Der Beschluss des SRB ist zudem nicht ausreichend begründet. Die jedem der klagenden Institute zur Verfügung gestellte Begründung enthält kein den rd. 3.500 anderen Instituten spezifisches Berechnungselement, obwohl die Berechnung seines Beitrags zum einen impliziert, dass die Höhe seiner Verbindlichkeiten (ohne Eigenmittel und gedeckte Einlagen) zur Gesamtsumme der Verbindlichkeiten (ohne Eigenmittel und gedeckte Einlagen) aller anderen Institute ins Verhältnis gesetzt wird, und zum anderen, dass sein Risikoprofil im Verhältnis zu den Risikoprofilen dieser anderen Institute nach den vorgesehenen Indikatoren bewertet wird.

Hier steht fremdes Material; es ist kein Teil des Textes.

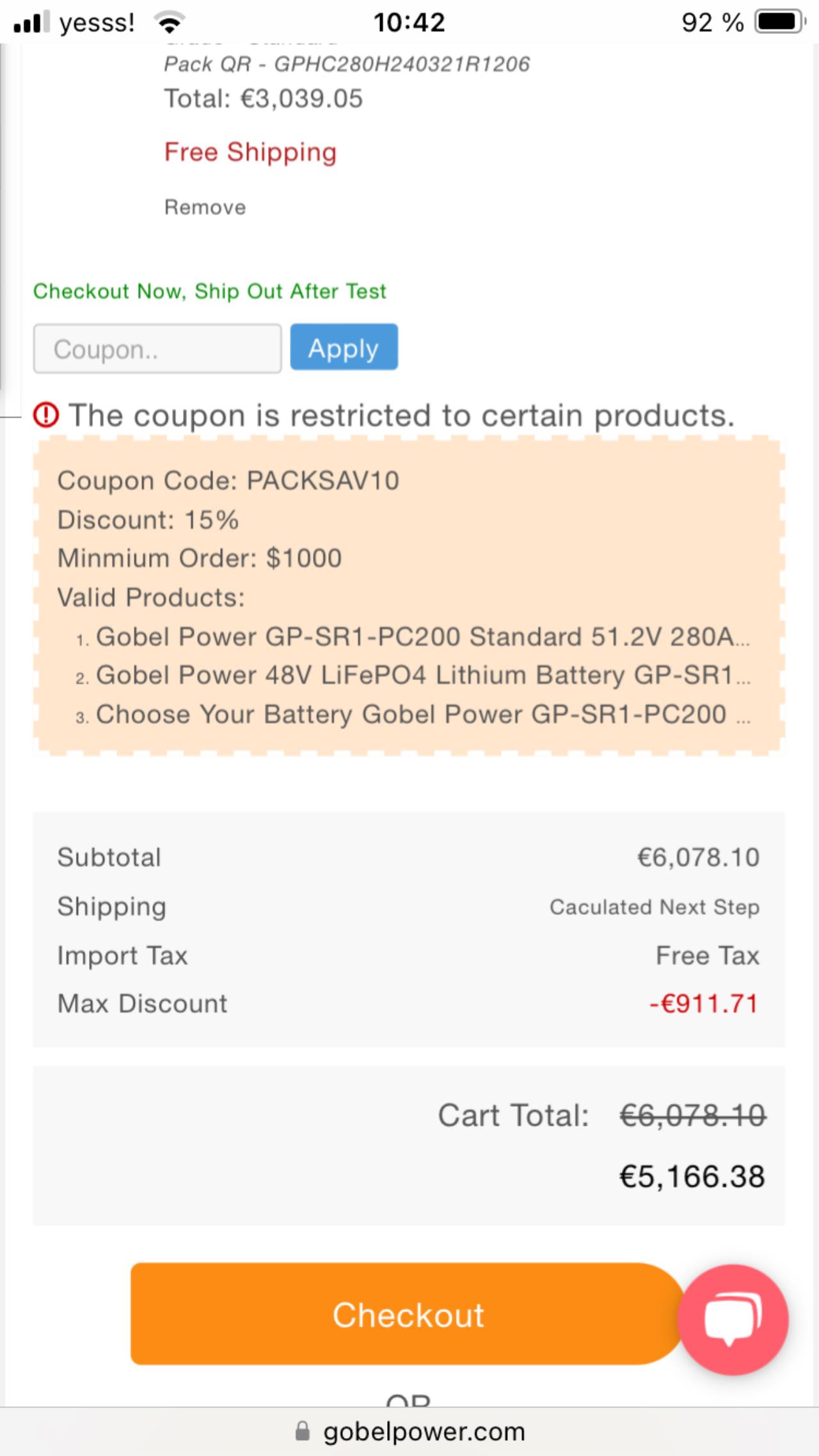Tap the cellular signal bars icon
This screenshot has height=1456, width=819.
(x=31, y=22)
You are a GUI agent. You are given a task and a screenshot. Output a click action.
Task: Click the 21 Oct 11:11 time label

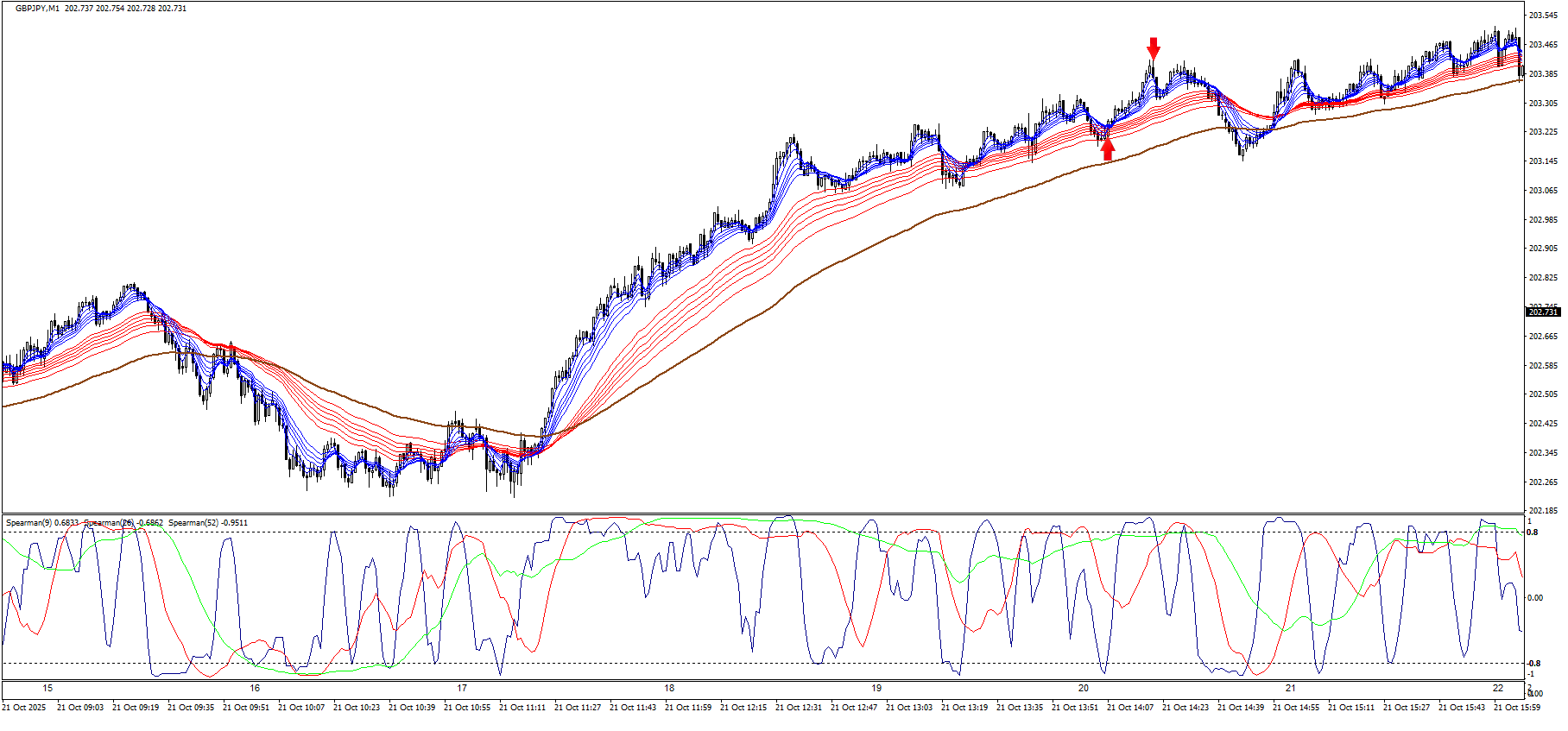(x=522, y=708)
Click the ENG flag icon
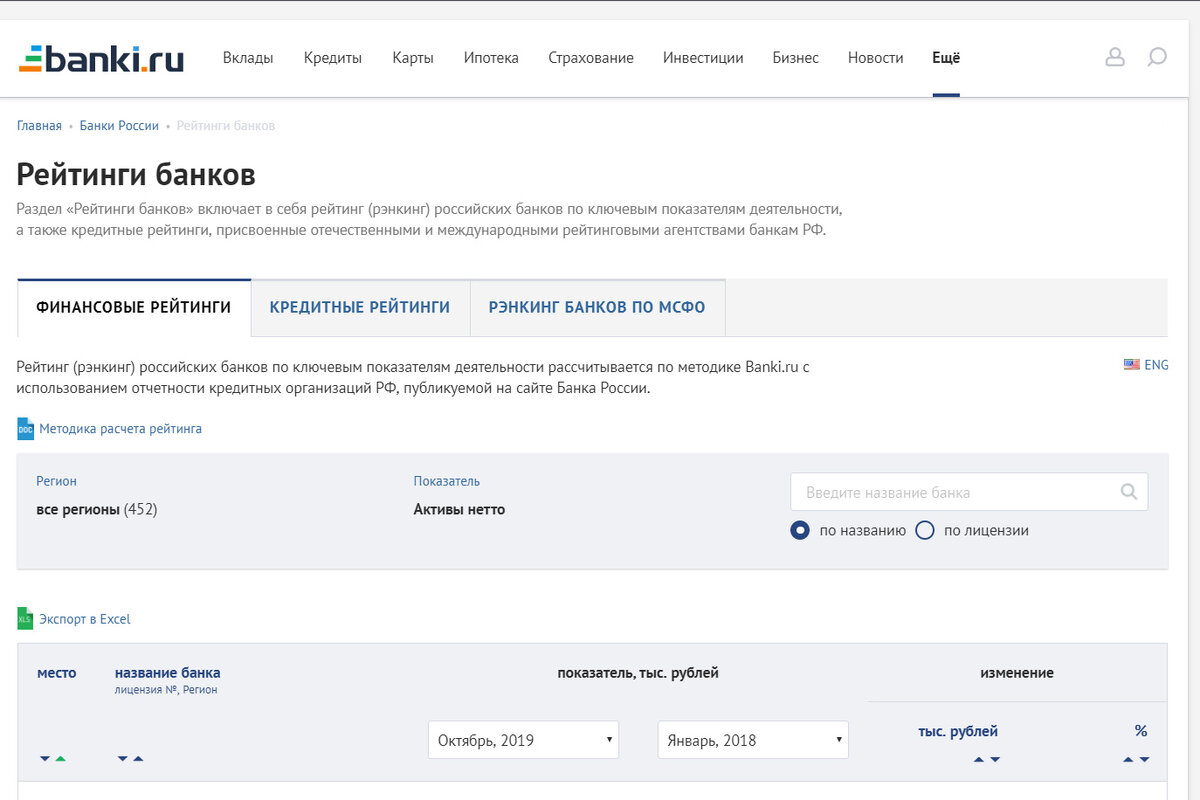Viewport: 1200px width, 800px height. 1132,365

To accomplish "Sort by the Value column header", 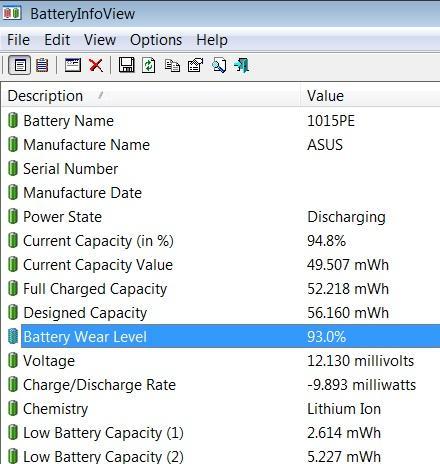I will [370, 96].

Die Vertraulichkeit der Daten der rd. 3.500 anderen Institute ist zwar nicht in Frage zu stellen; die Berechnung der Beiträge der Landesbank Baden-Württemberg, der Hypo Vorarlberg Bank und von Portigon weist jedoch eine inhärente Intransparenz auf, da sie im Wege einer wechselseitigen Abhängigkeit auf diesen Daten beruht. Diese Institute sind anhand der ihnen gegebenen Begründung nicht in der Lage, die Höhe ihrer Beiträge zu überprüfen, obwohl es sich dabei um den entscheidenden Bestandteil des Beschlusses des SRB handelt, soweit er sie betrifft. Die Begründung versetzt diese Institute in eine Position, in der sie nicht wissen können, ob dieser Betrag korrekt berechnet wurde oder ob sie ihn vor dem Gericht anfechten sollen, obwohl sie, wie es von ihnen gleichwohl im Rahmen einer Klage verlangt wird, weder hinsichtlich dieses Betrags die beanstandeten Punkte des Beschlusses des SRB bezeichnen noch insoweit Rügen formulieren und Beweise oder zumindest ernsthafte Indizien für deren Begründetheit beibringen können.

Hinsichtlich der Landesbank Baden-Württemberg ist festzustellen, dass der Verstoß gegen die Begründungspflicht für den Teil der Berechnung des im Voraus erhobenen Beitrags, der die Anpassung entsprechend dem Risikoprofil betrifft, durch die von der Landesbank Baden-Württemberg im Wege der Einrede zu Recht geltend gemachte teilweise Rechtswidrigkeit der Delegierten Verordnung 2015/634 verursacht wird. Da der SRB keinen neuen Beschluss erlassen kann, ohne erneut gegen die Begründungspflicht und das Recht der Landesbank Baden-Württemberg auf effektiven Rechtsschutz zu verstoßen, solange der rechtliche Rahmen, insbesondere die Delegierte Verordnung 2015/63, nicht geändert wurde, werden die Wirkungen des Beschlusses des SRB, soweit er die Landesbank Baden-Württemberg betrifft, während eines Zeitraums von sechs Monaten ab dem Tag der Rechtskraft des vorliegenden Urteils aufrecht erhalten.